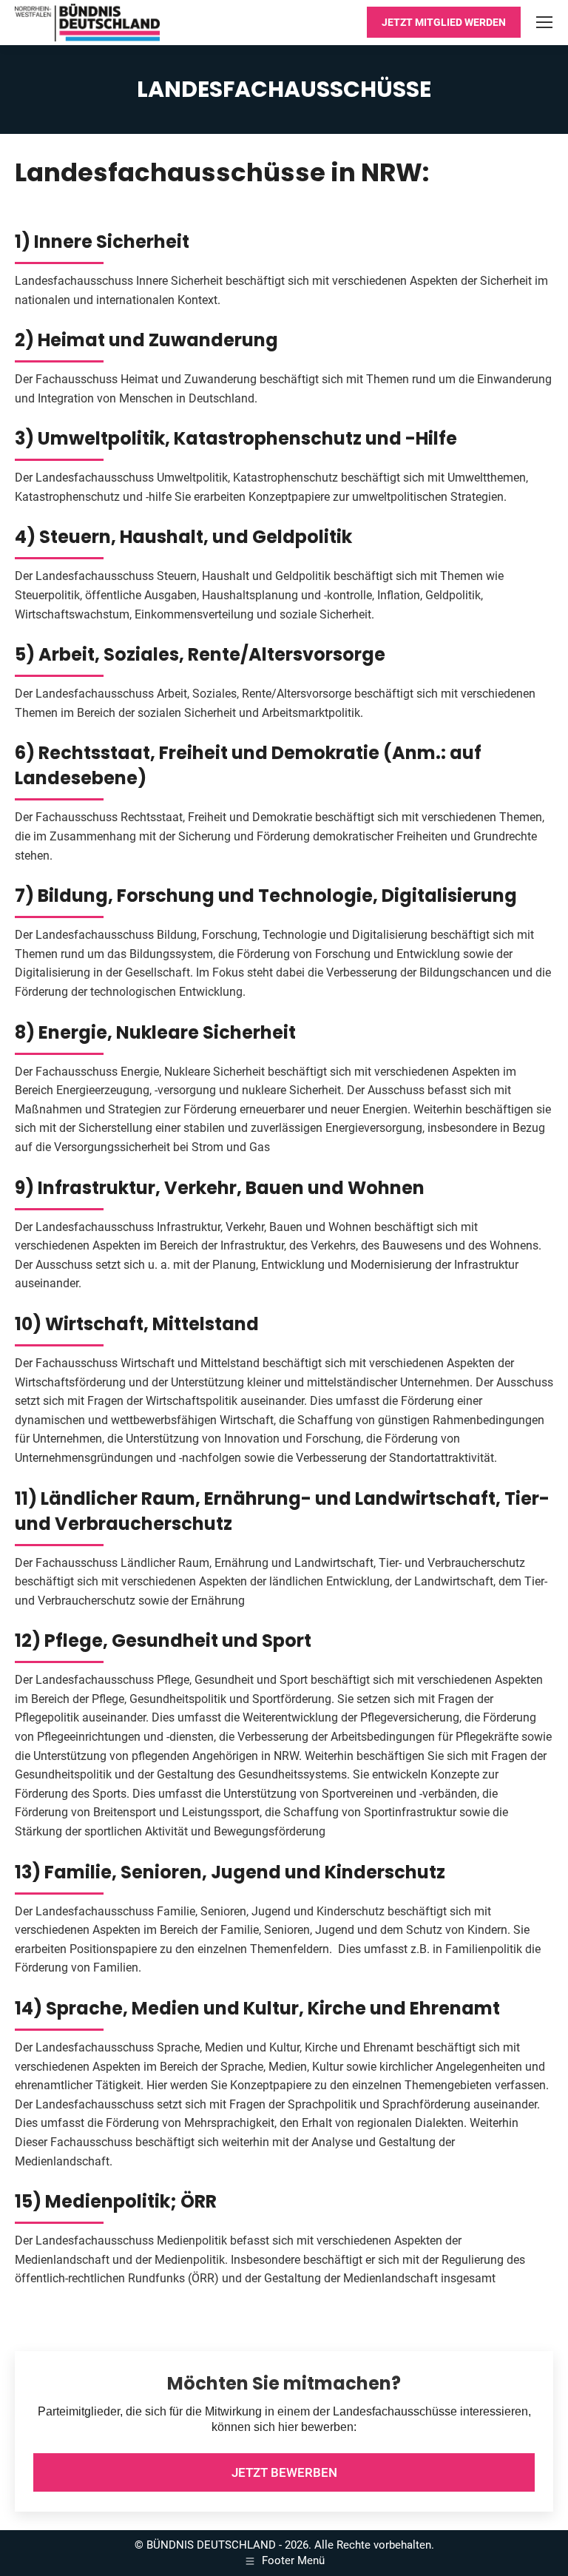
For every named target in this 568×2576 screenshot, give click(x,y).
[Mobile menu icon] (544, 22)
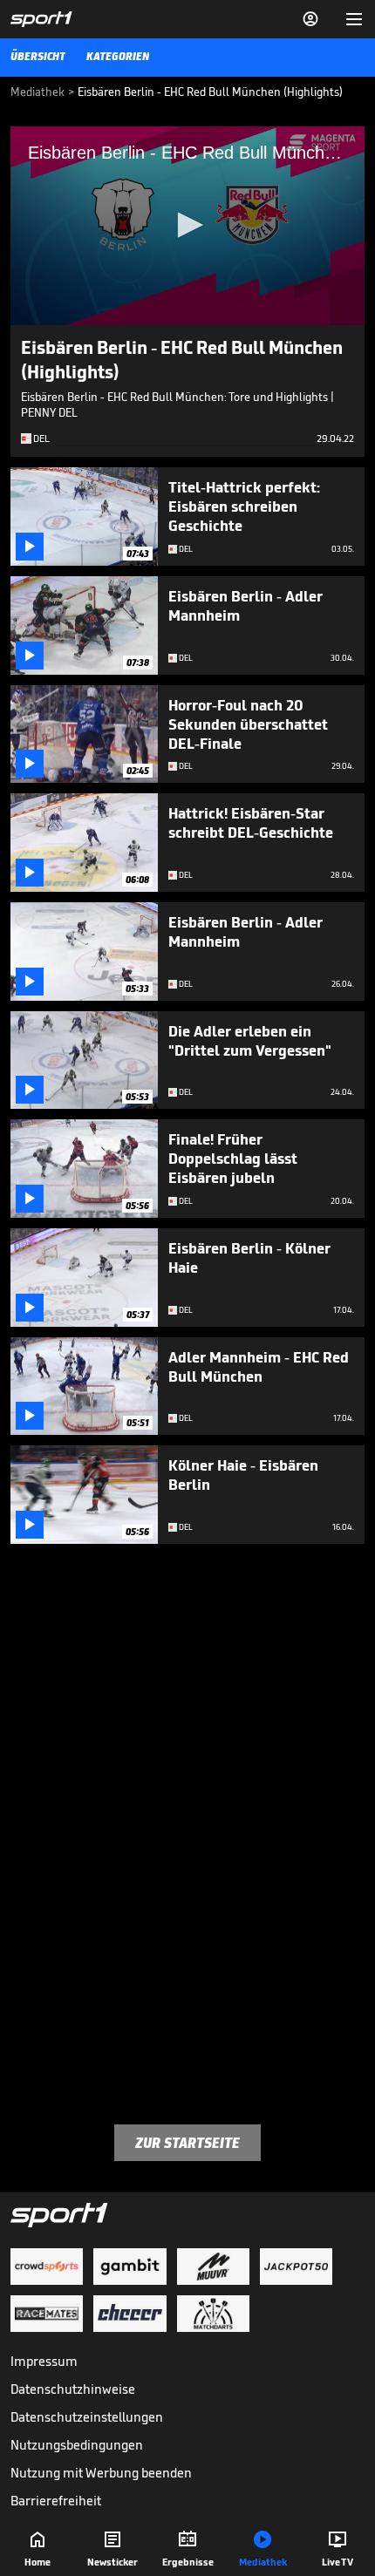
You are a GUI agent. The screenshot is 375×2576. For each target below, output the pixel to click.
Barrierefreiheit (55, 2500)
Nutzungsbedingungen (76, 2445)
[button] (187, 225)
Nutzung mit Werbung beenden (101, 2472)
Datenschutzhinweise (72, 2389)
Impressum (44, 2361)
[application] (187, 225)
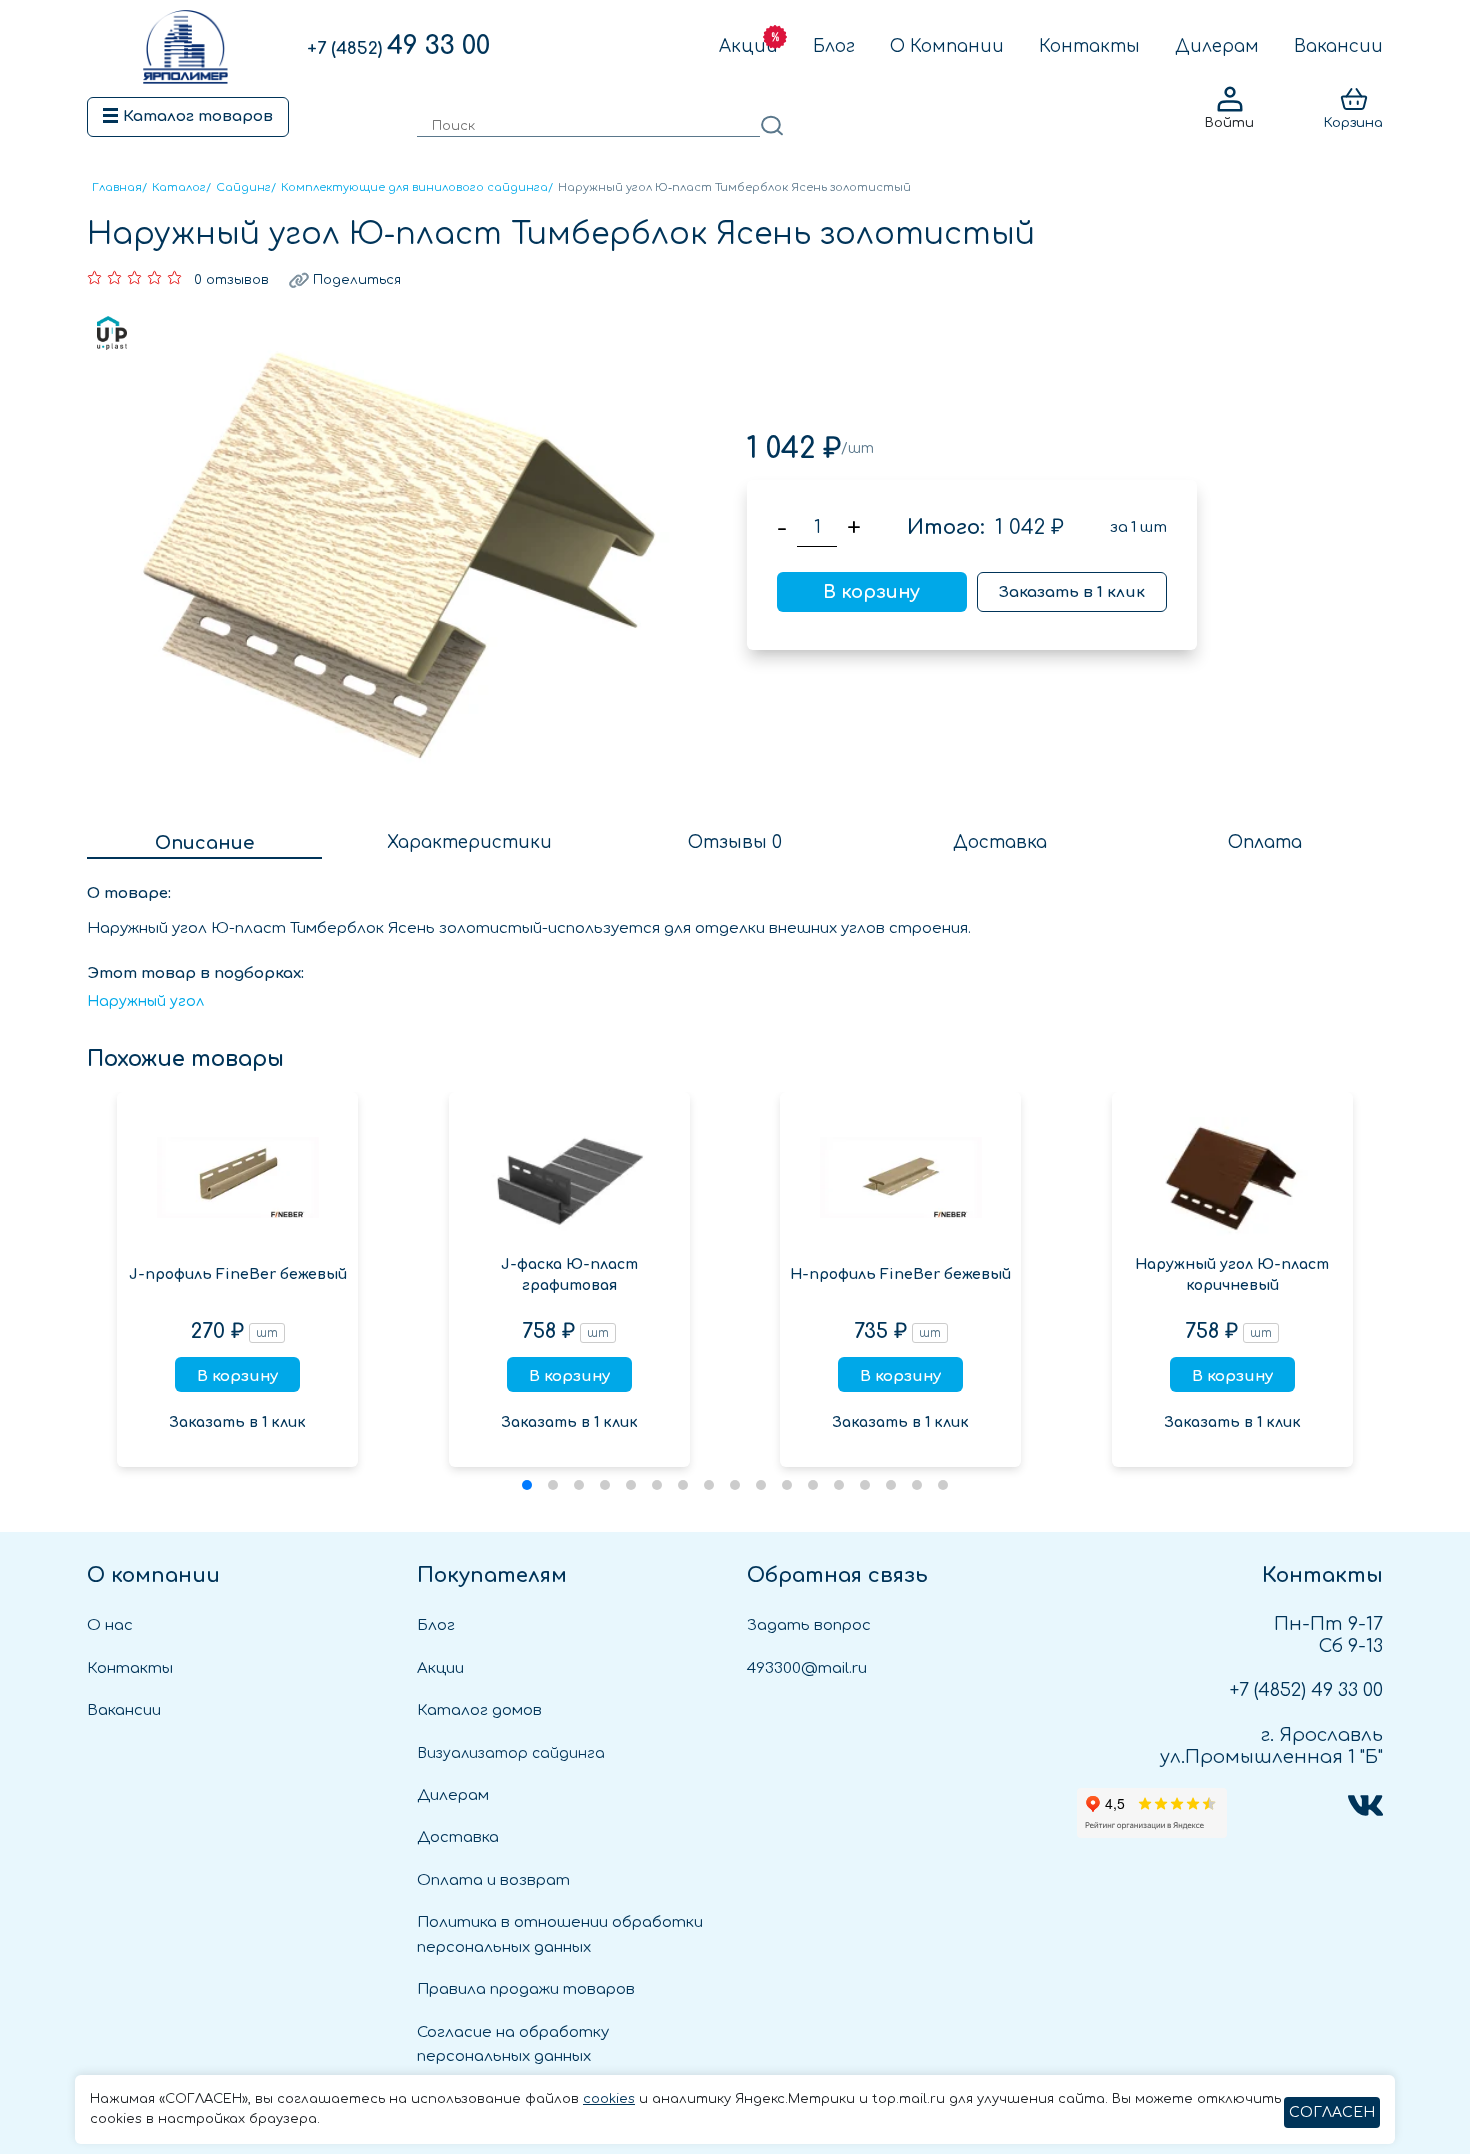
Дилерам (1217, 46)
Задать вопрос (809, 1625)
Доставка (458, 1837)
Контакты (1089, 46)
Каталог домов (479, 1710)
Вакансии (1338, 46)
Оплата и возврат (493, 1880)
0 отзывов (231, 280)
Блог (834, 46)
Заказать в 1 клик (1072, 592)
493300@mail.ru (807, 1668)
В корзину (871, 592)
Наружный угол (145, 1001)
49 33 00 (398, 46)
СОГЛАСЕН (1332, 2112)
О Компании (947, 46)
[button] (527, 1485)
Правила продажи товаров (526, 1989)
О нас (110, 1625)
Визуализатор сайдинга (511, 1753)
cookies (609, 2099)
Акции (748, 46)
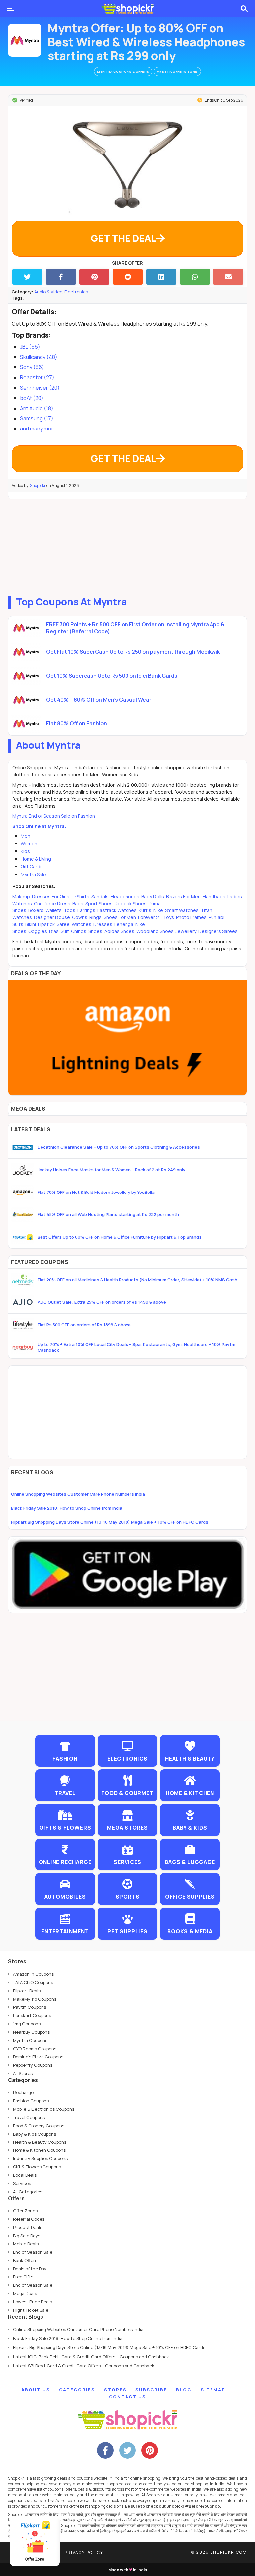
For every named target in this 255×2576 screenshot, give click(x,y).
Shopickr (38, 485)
━━━━━━━━━━━━━━━━
Write the material out again exactly as it appears, dropping the pictures.

For every named target in this 568×2576 screenshot, give click(x,y).
[Mobile menu icon] (544, 22)
You are a GUI agent. The screenshot is 375×2576. For each target below, output the pixel to click.
Barrierefreiheit (55, 2500)
Nutzungsbedingungen (76, 2445)
[button] (187, 225)
Nutzung mit Werbung beenden (101, 2472)
Datenschutzhinweise (72, 2389)
Impressum (44, 2361)
[application] (187, 225)
Дилерам (1217, 46)
Задать вопрос (809, 1625)
Доставка (458, 1837)
Контакты (1089, 46)
Каталог домов (479, 1710)
Вакансии (1338, 46)
Оплата и возврат (493, 1880)
0 отзывов (231, 280)
Блог (834, 46)
Заказать в 1 клик (1072, 592)
493300@mail.ru (807, 1668)
В корзину (871, 592)
Наружный угол (145, 1001)
49 33 00 (398, 46)
СОГЛАСЕН (1332, 2112)
О Компании (947, 46)
[button] (527, 1485)
Правила продажи товаров (526, 1989)
О нас (110, 1625)
Визуализатор сайдинга (511, 1753)
cookies (609, 2099)
Акции (748, 46)
For every named target in this 255×2576 screenshot, give click(x,y).
Shopickr (38, 485)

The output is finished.